Je me suis dirigé directement vers le lit, j'ai enlevé mon manteau et j'ai trouvé mon pyjama fin en dessous. Mais il restait là et me regardait sans bouger. Je n'avais pas d'autre choix que de m'approcher de lui, de le serrer dans mes bras, de poser mon visage contre sa poitrine et de lui dire : « Pardonne-moi, d'accord ? Puis il a souri et a dit : « C'est vrai. Pendant qu'il parlait, il a enlevé mes vêtements. J'ai réprimé le dégoût dans mon cœur et j'ai essayé de répondre à ses besoins... Avec ce temps, mon travail a été sauvé.
Fantastique : Faire semblant d'être marié dans la vraie vie
Cependant, après cette période, il y a eu une deuxième et une troisième fois l'une après l'autre bientôt...
Mes sentiments pour lui ont également changé du dégoût initial à la dépendance.
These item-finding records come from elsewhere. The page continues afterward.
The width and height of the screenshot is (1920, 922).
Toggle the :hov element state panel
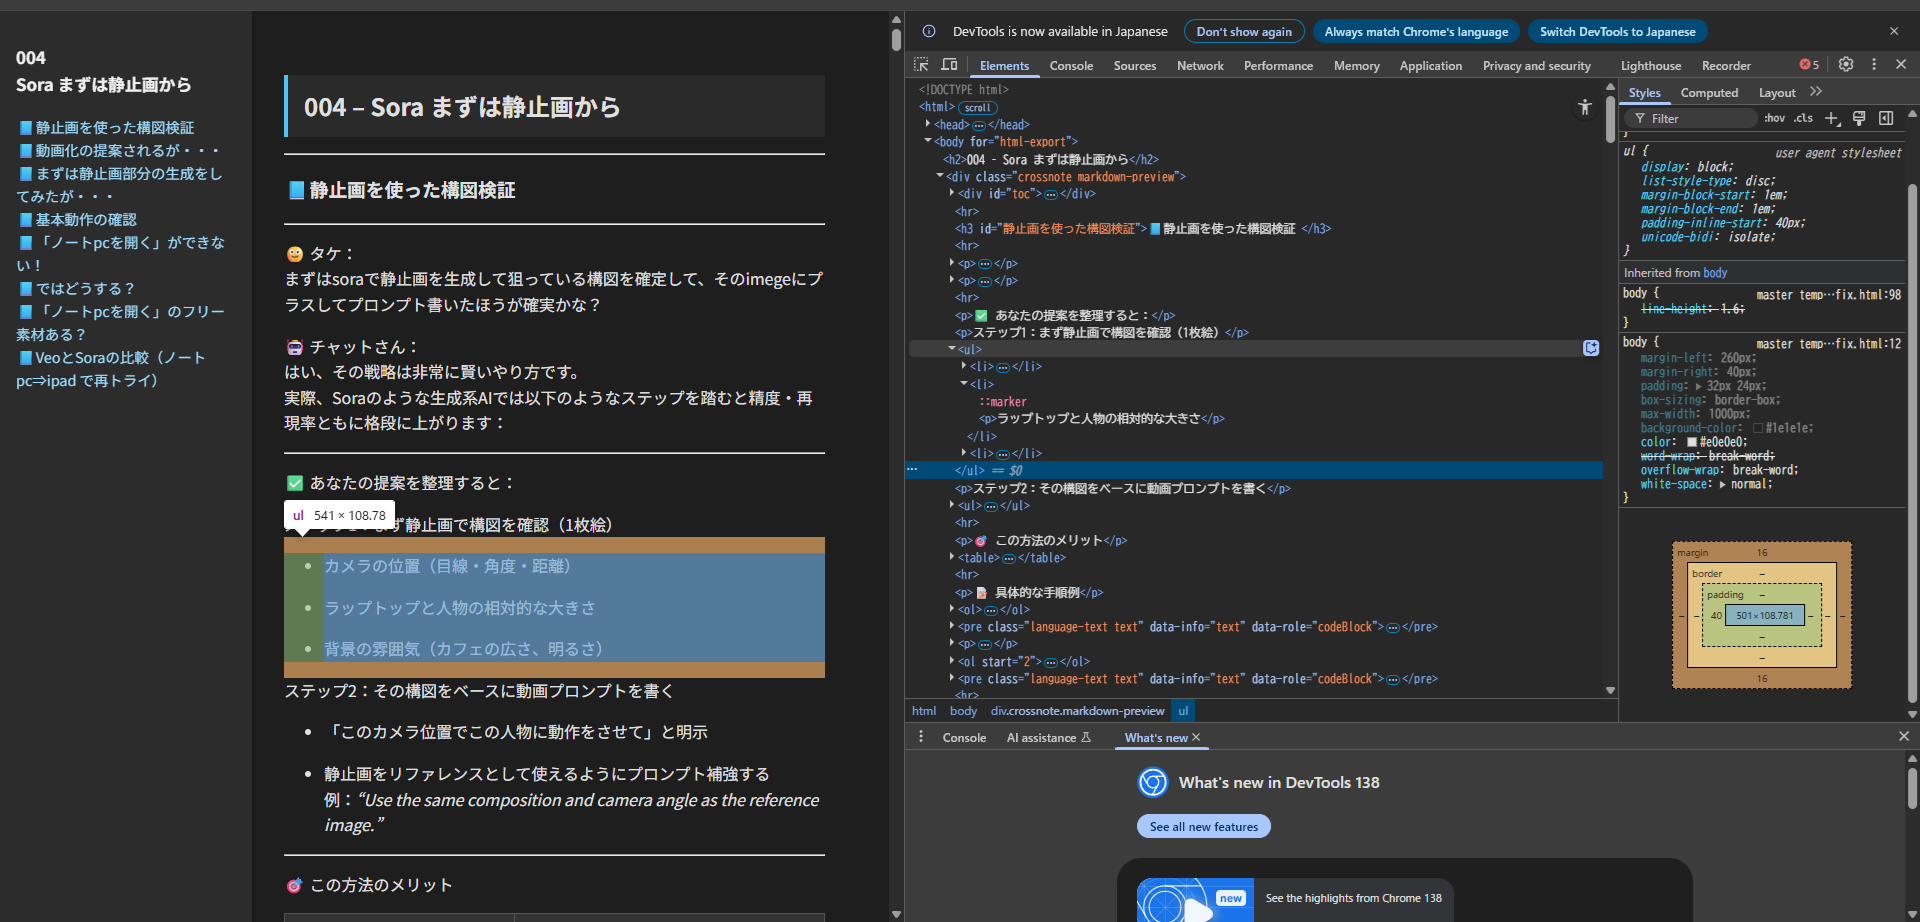[1774, 118]
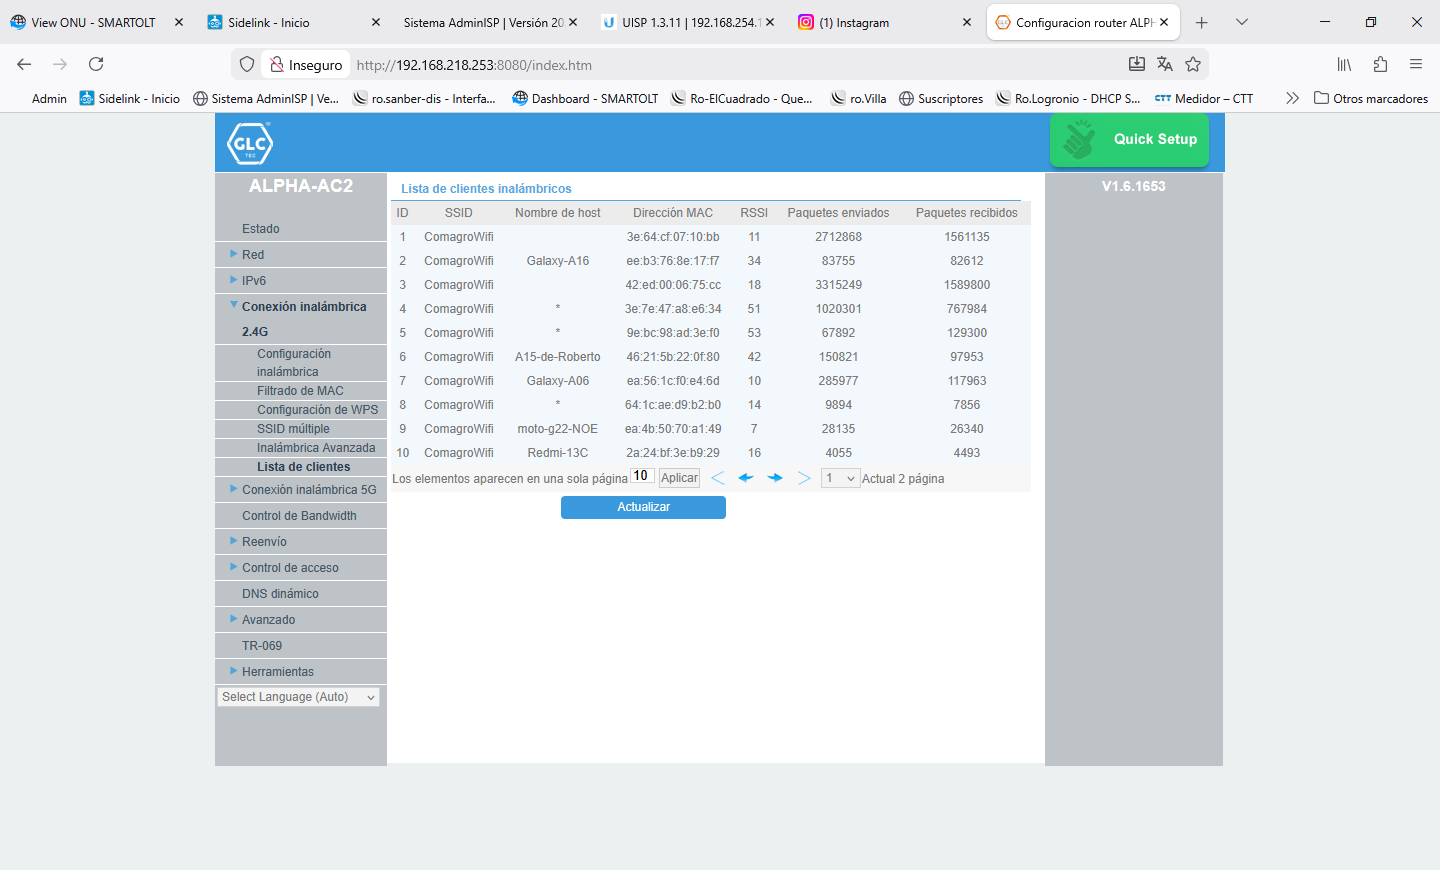1440x870 pixels.
Task: Click the Aplicar button
Action: tap(679, 478)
Nous avions des rendez-vous amoureux réguliers et j'ai progressivement retrouvé la joie d'être une femme grâce à lui. Je sentais que j'avais besoin de son parfum et de sa chaleur, et je rêvais même de l'épouser.
4 quelques mois plus tard, j'ai découvert que j'étais enceinte. Je l'ai appelé en panique. Il m'a dit nonchalamment à l'autre bout du fil : " Débarrassez-vous-en. Vous ne voulez pas me donner de bébé, n'est-ce pas ? Vous n'êtes avec moi que pour atteindre un certain objectif et répondre à vos besoins physiologiques. Vous ne tombez pas vraiment amoureux de moi, n'est-ce pas ? Mais pour être honnête, vous êtes vraiment heureux avec moi..." Avant qu'il ait pu finir ses mots, j'ai raccroché. Les larmes coulant sur mon visage, j'ai pleuré jusqu'à ce que je sois enroué et que tout mon corps soit froid.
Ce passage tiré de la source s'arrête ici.